La nascita del primo supermercato in Italia
Nel novembre del 1957, una pagina importante della storia del commercio italiano è stata scritta a Milano. Il 27 novembre di quell'anno, apriva i battenti il primo vero supermercato del Paese: un luogo rivoluzionario, dove i clienti potevano finalmente scegliere liberamente i prodotti sugli scaffali, senza dover passare attraverso il banco come nei negozi tradizionali.
Inizialmente battezzato Supermarket, questo nuovo modello di vendita colpì subito per la sua innovazione. A idearlo fu Guido Caprotti, un imprenditore lungimirante che aveva viaggiato all'estero e si era ispirato ai grandi magazzini a self-service che stavano trasformando il modo di fare la spesa negli Stati Uniti ed Europa.
Ben presto, il nome del negozio fu cambiato in Esselunga, un marchio che oggi è diventato un punto di riferimento per migliaia di famiglie italiane. Quella prima apertura a Milano non fu solo un successo commerciale, ma un vero e proprio cambiamento culturale: la spesa non era più una semplice necessità, ma un'esperienza nuova, moderna, accessibile.
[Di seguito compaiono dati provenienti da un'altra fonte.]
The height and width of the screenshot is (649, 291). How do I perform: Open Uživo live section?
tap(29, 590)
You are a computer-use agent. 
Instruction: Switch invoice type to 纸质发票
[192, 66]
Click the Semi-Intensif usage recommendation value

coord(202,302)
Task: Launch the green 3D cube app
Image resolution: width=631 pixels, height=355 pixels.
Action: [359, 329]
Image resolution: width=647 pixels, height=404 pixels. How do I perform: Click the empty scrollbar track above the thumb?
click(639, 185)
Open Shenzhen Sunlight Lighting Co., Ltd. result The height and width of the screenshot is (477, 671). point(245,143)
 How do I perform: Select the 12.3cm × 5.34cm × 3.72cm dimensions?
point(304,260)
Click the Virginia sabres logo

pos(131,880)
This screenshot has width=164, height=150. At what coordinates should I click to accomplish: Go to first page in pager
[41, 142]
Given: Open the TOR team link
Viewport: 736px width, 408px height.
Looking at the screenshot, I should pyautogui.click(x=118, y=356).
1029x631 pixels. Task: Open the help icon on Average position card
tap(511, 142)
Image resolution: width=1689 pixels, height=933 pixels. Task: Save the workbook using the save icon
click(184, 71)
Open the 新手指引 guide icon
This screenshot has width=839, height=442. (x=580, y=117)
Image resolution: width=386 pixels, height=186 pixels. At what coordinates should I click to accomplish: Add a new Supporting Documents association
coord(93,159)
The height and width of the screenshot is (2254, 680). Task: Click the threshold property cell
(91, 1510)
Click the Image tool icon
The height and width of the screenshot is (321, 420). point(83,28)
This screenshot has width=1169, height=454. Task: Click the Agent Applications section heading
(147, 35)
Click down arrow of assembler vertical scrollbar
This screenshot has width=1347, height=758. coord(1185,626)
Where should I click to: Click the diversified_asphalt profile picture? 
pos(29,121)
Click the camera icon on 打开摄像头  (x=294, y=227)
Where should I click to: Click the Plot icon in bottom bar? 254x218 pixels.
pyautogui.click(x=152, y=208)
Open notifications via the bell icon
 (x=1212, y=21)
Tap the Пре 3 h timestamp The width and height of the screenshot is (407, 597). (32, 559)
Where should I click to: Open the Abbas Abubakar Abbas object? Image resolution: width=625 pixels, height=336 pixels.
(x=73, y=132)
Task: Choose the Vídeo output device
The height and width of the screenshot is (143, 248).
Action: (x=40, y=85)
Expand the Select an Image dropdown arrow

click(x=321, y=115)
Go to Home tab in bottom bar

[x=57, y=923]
Da quel 1957, la rete dei supermercati in Italia si è espansa rapidamente, ma tutto è partito da lì: un negozio in città, con idee all'avanguardia e una visione del futuro. Ancora oggi, molti ricordano con nostalgia i primi passi tra gli scaffali di Esselunga, simbolo di un'epoca che ha cambiato per sempre il nostro modo di vivere la quotidianità.